- Born: Denis George Mahan June 15, 1950 (age 76) United States
- Occupations: Choreographer, television personality, actor

= Deney Terrio =

American actor (born 1950)

Denis George Mahan (born June 15, 1950), better known as Deney Terrio, is an American choreographer and hosted the television musical variety series Dance Fever from 1979 to 1985.

==Early life and career==
Raised in Titusville, Florida, Terrio achieved fame as the dance coach and choreographer for John Travolta in the movie Saturday Night Fever (1977). During his heyday with Dance Fever, he appeared in a number of films, including The Idolmaker (1980), Star Trek II: The Wrath of Khan (1982), A Night in Heaven (1983) and Knights of the City (1986), and guest starred on popular television series of the time, including The Love Boat. Throughout the 1990s, he toured nightclubs, performing with Motion and judging dance contests.

Terrio has appeared on several VH1 specials.
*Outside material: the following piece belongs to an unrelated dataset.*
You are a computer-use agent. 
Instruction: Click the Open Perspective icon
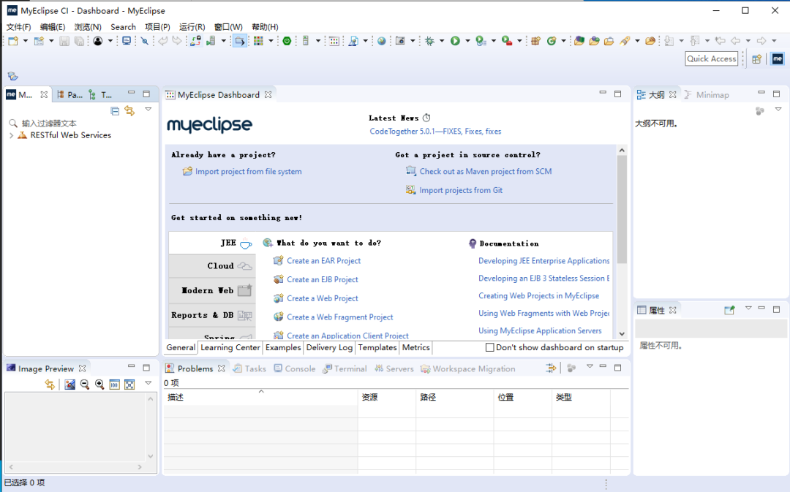[x=756, y=59]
He co-hosted the 2004 PBS special Get Down Tonight: The Disco Explosion, which featured many popular disco artists from the 1970s and actress Karen Lynn Gorney. During the show, Terrio and Gorney danced to Tavares’ live performance of "More Than a Woman", as Gorney had with Travolta in Saturday Night Fever.
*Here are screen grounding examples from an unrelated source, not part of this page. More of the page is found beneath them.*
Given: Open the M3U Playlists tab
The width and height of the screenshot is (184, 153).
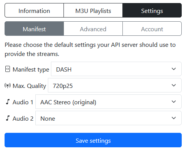Looking at the screenshot, I should tap(93, 10).
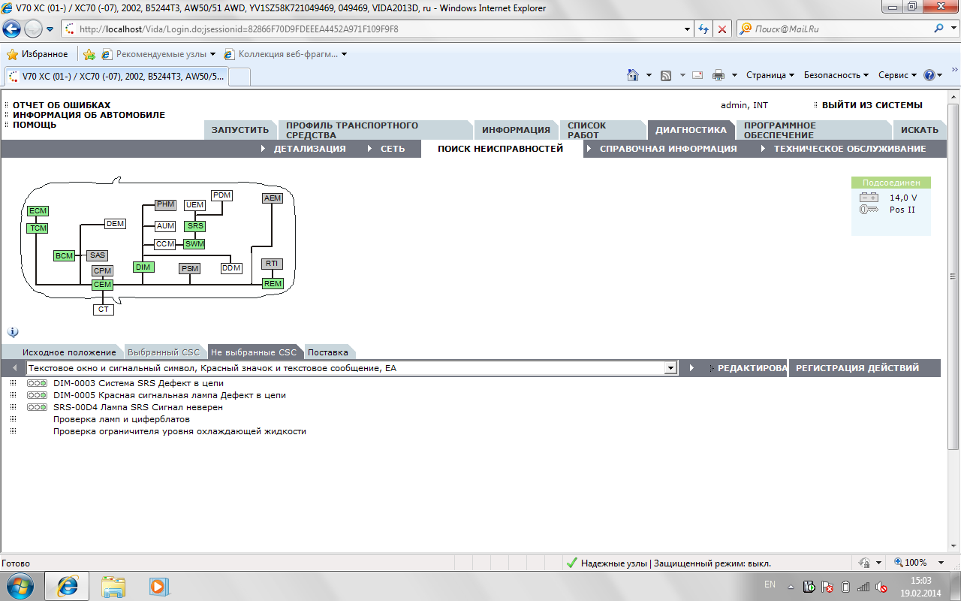The width and height of the screenshot is (961, 601).
Task: Open the blue info icon below diagram
Action: [x=13, y=332]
Terrio hosted his own disco radio show, Saturday Night Dance Party, on the Sirius Satellite Radio network, and is a choreographer and competitor at regional Dancing with the Stars competitions.

==Lawsuits==
In 1991, Terrio sued Merv Griffin, the producer of Dance Fever, for sexual harassment; the US$11.3 million case was later dismissed.
In 2015, Terrio sued the toy company Hasbro in a federal court for creating an animated gecko and toy figurine named Vinnie Terrio, alleging that his publicity rights were violated by the gecko and figurine. In February 2016, Terrio and Hasbro settled his claims out of court.